Records from a data source:
○ ○ ○ ○
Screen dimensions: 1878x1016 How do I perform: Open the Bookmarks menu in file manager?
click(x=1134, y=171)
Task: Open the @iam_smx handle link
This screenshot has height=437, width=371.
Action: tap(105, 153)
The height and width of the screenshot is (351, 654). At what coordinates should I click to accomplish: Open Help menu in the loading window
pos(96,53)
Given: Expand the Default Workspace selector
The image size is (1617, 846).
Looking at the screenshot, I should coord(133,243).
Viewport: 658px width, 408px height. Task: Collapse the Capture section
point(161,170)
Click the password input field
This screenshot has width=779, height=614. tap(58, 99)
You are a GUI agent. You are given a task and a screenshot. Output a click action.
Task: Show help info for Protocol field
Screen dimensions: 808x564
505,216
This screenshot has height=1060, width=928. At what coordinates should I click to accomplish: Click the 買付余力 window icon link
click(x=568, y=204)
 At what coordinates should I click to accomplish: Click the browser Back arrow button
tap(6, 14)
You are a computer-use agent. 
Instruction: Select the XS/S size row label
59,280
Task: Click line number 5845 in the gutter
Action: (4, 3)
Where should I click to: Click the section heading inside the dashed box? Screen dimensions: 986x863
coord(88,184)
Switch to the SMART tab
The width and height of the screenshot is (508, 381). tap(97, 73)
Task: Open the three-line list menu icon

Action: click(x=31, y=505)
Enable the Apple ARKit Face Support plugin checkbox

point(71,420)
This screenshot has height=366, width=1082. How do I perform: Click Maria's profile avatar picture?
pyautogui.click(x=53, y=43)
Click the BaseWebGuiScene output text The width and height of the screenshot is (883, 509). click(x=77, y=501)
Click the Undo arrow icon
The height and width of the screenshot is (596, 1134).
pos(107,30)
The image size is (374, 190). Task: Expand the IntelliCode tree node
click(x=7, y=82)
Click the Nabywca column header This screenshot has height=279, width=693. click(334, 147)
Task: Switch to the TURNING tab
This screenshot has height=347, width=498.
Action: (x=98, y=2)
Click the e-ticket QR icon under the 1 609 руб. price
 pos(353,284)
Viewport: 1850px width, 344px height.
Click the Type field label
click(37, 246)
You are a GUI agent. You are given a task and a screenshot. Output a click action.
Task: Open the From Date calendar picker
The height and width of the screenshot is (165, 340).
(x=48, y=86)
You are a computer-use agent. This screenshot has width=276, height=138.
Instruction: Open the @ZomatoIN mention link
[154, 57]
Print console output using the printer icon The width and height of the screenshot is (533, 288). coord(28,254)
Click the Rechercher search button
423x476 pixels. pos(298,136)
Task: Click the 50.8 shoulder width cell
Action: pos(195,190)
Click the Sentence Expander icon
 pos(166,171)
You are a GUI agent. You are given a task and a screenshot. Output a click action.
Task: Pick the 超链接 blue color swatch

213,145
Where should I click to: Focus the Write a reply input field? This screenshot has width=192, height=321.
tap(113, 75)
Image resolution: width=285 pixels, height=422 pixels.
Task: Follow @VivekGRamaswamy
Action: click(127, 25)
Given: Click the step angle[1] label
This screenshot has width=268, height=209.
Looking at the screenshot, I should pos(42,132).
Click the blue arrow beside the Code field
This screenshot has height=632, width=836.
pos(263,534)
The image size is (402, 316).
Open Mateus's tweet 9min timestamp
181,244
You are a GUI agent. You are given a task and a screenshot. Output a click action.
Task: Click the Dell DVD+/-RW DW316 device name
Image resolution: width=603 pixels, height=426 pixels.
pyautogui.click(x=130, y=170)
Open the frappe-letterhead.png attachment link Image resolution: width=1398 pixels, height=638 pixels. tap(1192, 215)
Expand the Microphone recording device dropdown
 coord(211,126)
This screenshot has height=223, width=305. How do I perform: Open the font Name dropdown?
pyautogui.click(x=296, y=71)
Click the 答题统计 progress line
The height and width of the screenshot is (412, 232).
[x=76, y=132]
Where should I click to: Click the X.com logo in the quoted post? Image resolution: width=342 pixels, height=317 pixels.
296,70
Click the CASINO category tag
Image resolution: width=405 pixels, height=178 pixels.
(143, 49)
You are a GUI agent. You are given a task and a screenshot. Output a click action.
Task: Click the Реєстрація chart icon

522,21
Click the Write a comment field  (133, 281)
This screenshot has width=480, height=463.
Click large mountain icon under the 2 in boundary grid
○ ○ ○ ○
- _WORK INSTRUCTION_
Only the lines from the one containing "Task: Click the Реєстрація chart icon" through the last line of the records belong in the answer, each written out exactly.

- _COMPLETED TASK_
Task: Click the Реєстрація chart icon

522,21
Click the Write a comment field  (133, 281)
This screenshot has width=480, height=463.
Click large mountain icon under the 2 in boundary grid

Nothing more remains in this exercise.